Sem aforro, uma economia capitalista não tem base de trabalho, ou seja, não tem excedentes, para a criação do processo de transformação. A dívida, que hoje se confunde com capital, é na realidade o anti capital, porque dívida não é aforro, é dinheiro que ainda nem foi ganho e que por isso, em termos práticos, anula o aforro.
E é aqui que os novos conceitos que estão a ser aplicados se tornam interessantes, porque têm por base…..nada, mas que estão a alterar profundamente a nossa sociedade.
Por exemplo, uma nacionalização requer uma decisão política, provavelmente sustentada numa teoria política, mas hoje o Banco Central do Japão é já um importante accionista em 40 das 225 empresas que compõem o índice Japonês.
O que impede o Banco Central de tomar uma posição maioritária nestas empresas? Porquê nestas e não nas outras? Quais os critérios? Isto ainda é democracia? Ainda é capitalismo?
Em tese, desta forma, nada impede o governo de tudo controlar, tendo em conta que não existe limite pelo dinheiro.

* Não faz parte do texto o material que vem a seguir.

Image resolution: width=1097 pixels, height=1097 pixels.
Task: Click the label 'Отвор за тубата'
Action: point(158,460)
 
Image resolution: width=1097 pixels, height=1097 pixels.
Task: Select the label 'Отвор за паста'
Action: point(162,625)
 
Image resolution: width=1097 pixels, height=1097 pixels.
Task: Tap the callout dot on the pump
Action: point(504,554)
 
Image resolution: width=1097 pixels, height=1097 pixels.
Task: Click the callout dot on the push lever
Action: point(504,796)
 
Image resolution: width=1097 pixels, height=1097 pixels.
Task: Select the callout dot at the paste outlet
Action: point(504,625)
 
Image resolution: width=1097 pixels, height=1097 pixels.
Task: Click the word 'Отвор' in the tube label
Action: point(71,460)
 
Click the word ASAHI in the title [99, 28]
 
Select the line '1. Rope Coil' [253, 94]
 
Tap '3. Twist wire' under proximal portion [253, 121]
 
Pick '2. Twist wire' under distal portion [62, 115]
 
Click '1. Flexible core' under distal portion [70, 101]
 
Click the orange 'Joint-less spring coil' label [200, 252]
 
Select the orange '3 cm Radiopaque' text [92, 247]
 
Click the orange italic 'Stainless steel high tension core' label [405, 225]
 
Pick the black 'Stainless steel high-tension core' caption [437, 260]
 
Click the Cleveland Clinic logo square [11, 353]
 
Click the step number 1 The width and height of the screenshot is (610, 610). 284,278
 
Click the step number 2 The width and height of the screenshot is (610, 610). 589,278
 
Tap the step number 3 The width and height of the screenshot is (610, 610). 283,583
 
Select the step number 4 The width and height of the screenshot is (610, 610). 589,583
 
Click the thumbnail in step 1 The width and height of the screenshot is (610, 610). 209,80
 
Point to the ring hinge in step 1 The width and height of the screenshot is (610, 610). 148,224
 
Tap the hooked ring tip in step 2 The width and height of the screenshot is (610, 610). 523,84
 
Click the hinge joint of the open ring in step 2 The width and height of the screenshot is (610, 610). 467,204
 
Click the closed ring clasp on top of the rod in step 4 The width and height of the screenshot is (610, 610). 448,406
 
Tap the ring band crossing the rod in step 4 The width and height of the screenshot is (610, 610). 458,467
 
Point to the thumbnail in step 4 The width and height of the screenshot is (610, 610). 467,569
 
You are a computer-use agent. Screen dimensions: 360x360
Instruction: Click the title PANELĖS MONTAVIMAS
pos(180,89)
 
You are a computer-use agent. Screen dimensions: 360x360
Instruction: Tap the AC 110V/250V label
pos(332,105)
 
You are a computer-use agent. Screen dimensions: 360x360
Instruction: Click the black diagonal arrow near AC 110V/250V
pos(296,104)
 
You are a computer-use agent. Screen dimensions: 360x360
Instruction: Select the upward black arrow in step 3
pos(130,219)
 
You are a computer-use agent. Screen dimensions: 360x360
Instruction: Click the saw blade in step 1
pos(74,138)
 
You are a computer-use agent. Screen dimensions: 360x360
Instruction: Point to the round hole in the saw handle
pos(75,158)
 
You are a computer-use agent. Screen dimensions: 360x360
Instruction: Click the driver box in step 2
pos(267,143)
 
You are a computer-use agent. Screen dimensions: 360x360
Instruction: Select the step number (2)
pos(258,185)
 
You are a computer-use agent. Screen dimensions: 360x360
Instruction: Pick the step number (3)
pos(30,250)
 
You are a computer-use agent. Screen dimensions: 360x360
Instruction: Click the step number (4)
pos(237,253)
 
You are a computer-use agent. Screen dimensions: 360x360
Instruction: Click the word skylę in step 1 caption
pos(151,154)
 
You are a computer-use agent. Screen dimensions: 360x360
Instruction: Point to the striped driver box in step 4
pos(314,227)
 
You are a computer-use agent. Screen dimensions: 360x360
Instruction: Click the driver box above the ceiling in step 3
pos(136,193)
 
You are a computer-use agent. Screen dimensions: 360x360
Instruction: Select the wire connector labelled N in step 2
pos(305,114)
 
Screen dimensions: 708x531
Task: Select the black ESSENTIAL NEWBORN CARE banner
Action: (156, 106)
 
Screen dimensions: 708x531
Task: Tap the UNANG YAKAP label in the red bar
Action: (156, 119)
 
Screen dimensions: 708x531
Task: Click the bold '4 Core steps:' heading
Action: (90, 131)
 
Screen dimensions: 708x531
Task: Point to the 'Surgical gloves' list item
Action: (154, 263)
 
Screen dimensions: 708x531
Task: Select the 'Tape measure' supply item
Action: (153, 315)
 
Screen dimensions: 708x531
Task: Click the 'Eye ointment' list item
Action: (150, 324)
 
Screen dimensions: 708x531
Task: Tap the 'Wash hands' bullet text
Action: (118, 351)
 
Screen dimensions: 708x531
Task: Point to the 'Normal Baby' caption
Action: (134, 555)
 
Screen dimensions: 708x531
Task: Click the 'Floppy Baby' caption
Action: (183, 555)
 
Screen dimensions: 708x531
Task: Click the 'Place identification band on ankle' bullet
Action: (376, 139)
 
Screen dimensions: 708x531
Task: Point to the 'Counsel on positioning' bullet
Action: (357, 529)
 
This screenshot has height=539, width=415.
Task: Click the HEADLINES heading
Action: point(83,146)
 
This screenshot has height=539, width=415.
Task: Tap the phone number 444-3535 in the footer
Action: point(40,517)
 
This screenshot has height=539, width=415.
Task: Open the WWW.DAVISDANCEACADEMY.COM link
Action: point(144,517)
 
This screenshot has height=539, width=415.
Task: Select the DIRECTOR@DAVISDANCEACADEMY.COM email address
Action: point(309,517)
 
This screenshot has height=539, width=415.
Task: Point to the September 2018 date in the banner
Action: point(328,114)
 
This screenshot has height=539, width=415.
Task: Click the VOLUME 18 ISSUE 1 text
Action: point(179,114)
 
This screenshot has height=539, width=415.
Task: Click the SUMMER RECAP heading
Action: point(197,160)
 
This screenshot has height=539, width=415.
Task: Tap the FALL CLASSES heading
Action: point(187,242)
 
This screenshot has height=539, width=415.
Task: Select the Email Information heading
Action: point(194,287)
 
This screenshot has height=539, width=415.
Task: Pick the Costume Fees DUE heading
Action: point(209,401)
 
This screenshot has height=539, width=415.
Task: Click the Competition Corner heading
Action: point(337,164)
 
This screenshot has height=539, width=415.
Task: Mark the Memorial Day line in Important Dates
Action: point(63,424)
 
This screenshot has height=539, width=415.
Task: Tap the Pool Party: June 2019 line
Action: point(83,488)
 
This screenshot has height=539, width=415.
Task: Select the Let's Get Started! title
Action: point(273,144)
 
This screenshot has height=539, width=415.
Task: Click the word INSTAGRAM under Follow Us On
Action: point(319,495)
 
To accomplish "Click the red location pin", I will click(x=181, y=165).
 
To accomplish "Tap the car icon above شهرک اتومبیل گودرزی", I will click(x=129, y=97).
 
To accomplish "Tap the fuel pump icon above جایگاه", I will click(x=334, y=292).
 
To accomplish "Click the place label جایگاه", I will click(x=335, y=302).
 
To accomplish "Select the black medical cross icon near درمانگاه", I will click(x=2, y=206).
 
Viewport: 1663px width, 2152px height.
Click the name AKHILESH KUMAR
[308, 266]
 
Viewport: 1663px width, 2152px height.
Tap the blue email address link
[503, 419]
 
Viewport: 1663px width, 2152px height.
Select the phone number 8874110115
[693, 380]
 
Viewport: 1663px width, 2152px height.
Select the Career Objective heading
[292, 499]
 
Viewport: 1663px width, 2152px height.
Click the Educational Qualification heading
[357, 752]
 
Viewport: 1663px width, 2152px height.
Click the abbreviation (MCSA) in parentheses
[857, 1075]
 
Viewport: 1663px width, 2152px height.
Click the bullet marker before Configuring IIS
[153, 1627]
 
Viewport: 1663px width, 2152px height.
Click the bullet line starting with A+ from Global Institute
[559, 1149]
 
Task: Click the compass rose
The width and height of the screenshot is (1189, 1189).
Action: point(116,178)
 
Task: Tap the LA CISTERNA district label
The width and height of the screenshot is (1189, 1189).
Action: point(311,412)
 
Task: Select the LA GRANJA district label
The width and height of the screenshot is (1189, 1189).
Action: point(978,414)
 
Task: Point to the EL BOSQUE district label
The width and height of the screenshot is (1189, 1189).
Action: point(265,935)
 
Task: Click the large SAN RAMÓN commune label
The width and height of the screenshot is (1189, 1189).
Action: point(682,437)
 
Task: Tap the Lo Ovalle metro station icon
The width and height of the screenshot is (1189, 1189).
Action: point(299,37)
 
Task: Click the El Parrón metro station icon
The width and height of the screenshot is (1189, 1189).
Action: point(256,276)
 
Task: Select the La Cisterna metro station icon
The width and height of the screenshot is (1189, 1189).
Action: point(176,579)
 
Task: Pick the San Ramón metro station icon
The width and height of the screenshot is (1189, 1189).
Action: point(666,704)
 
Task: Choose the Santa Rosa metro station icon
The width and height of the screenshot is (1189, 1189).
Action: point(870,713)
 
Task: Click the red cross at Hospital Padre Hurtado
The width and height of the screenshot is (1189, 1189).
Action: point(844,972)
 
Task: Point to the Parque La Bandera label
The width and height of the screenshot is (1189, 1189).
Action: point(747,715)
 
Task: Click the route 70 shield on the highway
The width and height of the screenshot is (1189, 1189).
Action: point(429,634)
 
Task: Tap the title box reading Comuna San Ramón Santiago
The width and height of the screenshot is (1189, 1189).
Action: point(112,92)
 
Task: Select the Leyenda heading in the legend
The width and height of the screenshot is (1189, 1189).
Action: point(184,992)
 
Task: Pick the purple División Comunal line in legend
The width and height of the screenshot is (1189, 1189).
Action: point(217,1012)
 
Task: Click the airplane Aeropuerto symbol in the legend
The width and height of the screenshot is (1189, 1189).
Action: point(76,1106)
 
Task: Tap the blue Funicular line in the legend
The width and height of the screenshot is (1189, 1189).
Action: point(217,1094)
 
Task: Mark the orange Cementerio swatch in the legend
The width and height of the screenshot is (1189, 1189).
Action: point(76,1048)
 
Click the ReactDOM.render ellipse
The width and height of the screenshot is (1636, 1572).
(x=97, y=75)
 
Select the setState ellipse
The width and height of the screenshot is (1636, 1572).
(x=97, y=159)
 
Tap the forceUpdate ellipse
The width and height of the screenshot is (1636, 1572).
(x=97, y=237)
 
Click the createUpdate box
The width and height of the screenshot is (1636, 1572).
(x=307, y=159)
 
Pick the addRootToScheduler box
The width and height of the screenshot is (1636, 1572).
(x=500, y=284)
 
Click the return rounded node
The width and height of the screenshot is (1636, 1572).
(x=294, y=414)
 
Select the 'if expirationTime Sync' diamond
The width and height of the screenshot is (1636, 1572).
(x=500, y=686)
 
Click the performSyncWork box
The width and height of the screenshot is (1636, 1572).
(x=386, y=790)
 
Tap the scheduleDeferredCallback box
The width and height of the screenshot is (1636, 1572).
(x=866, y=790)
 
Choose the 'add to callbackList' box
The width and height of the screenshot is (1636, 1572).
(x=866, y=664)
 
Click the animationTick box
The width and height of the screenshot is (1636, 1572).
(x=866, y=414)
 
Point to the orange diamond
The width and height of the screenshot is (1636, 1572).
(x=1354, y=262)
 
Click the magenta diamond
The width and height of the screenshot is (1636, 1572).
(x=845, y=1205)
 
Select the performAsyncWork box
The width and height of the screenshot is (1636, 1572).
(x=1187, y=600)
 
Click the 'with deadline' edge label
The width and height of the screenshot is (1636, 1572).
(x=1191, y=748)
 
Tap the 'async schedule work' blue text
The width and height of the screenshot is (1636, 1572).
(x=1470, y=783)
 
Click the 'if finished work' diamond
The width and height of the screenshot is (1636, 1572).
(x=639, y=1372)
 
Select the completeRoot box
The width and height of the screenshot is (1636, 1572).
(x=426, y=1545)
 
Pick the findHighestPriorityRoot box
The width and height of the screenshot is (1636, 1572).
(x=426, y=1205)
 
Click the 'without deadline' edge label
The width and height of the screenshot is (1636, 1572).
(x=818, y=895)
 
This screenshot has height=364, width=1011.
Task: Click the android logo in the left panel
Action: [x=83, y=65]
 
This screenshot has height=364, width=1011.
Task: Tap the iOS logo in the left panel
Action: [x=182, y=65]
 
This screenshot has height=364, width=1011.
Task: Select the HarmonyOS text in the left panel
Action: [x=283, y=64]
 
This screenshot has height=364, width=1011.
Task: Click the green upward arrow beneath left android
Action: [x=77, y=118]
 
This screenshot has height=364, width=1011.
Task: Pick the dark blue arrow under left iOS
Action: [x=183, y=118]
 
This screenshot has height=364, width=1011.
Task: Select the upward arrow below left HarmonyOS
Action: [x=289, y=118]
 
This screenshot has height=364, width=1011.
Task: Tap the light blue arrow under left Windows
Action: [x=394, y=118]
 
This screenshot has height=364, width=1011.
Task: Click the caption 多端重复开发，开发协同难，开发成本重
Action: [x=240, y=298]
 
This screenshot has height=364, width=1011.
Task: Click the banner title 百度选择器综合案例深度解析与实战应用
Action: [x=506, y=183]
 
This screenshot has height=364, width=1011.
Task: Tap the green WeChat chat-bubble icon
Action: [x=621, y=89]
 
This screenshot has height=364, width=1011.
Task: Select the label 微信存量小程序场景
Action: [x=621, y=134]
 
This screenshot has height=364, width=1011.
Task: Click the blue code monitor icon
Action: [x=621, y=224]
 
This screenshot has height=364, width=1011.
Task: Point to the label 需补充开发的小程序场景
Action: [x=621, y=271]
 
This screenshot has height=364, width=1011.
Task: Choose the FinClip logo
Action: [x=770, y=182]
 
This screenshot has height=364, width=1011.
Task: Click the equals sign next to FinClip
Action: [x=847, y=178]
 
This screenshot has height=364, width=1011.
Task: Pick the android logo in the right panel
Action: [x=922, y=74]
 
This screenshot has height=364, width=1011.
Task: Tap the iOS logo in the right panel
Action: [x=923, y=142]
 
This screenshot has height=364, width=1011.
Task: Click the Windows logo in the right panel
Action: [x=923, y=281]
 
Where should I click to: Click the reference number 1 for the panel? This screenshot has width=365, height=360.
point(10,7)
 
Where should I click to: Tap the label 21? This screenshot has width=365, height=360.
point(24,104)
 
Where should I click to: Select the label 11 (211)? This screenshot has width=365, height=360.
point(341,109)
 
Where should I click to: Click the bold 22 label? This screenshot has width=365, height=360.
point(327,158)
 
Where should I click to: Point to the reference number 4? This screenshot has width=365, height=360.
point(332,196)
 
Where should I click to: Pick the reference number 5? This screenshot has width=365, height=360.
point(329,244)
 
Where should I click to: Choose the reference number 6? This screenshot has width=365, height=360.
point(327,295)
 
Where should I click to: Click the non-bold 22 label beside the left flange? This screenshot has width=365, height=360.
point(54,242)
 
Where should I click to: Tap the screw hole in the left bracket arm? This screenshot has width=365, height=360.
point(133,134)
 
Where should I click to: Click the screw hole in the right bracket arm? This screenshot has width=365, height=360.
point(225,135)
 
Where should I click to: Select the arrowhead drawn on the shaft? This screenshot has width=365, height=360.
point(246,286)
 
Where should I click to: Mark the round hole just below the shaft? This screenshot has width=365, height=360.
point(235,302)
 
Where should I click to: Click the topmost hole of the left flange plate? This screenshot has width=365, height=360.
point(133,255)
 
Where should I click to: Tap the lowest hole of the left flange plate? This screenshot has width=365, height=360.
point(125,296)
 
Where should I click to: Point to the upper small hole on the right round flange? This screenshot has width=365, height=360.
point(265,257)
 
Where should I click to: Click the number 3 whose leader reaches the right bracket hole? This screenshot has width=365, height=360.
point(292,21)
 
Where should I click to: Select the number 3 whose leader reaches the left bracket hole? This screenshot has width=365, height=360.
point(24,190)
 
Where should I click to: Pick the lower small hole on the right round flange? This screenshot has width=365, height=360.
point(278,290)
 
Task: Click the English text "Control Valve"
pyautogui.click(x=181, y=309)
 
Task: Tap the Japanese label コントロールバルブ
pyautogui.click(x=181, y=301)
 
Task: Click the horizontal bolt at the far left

O problema, como já todos perceberam, está no facto de isto ser em teoria, porque na prática, tal não ser possível com o sistema monetário actual. Para que o dinheiro tenha valor tem que estar ligado a algo de valor e, por essa razão, o seu dinheiro está em perigo.
Bem sei que já se fala de eliminar o dinheiro físico, para que os governos possam controlar os seus gastos e assim controlar a inflação. Se os preços subirem demasiado, pode-se aplicar mais um imposto ou aumentar os existentes, se o consumo não é suficiente, pode-se taxar também o aforro, para obrigar as pessoas a gastar.
Este é o modelo que está na cabeça de políticos e economistas.
É por isso essencial que se entenda correctamente esta temática da inflação, porque é o dinheiro de milhões de aforradores que está em causa, de dinheiro que se pensa estar seguro, quando na realidade todo esse dinheiro está a servir para financiar os défices abissais dos Estados Ocidentais e está a servir para salvar os grandes investimentos em nome do bem comum, enquanto não se passa à fase seguinte da proibição do dinheiro físico.
A maioria das pessoas acredita que a inflação é um aumento nos preços, quando, na verdade é um aumento na quantidade de dinheiro e do crédito.
Se houver, num determinado ano, muita maçã no mercado, o preço cai, toda a gente entende isso. Da mesma maneira que uma quantidade crescente e constante de dinheiro e de crédito diminuirão o valor do dinheiro.
Um problema adicional, que já se torna evidente, a inflação monetária não afecta a todos da mesma maneira, e é a causa de um grande aumento na disparidade entre ricos e pobres, os primeiros a receber o “novo dinheiro” são os beneficiados deste processo, que, por vezes, só tem solução em guerras, de que a Alemanha e Jugoslávia são exemplos próximos.
Para quem acredita em liberdade política e quem acredita em dinheiro como valor não existe meio-termo, só se pode estar ou favor do sistema actual ou contra o sistema actual.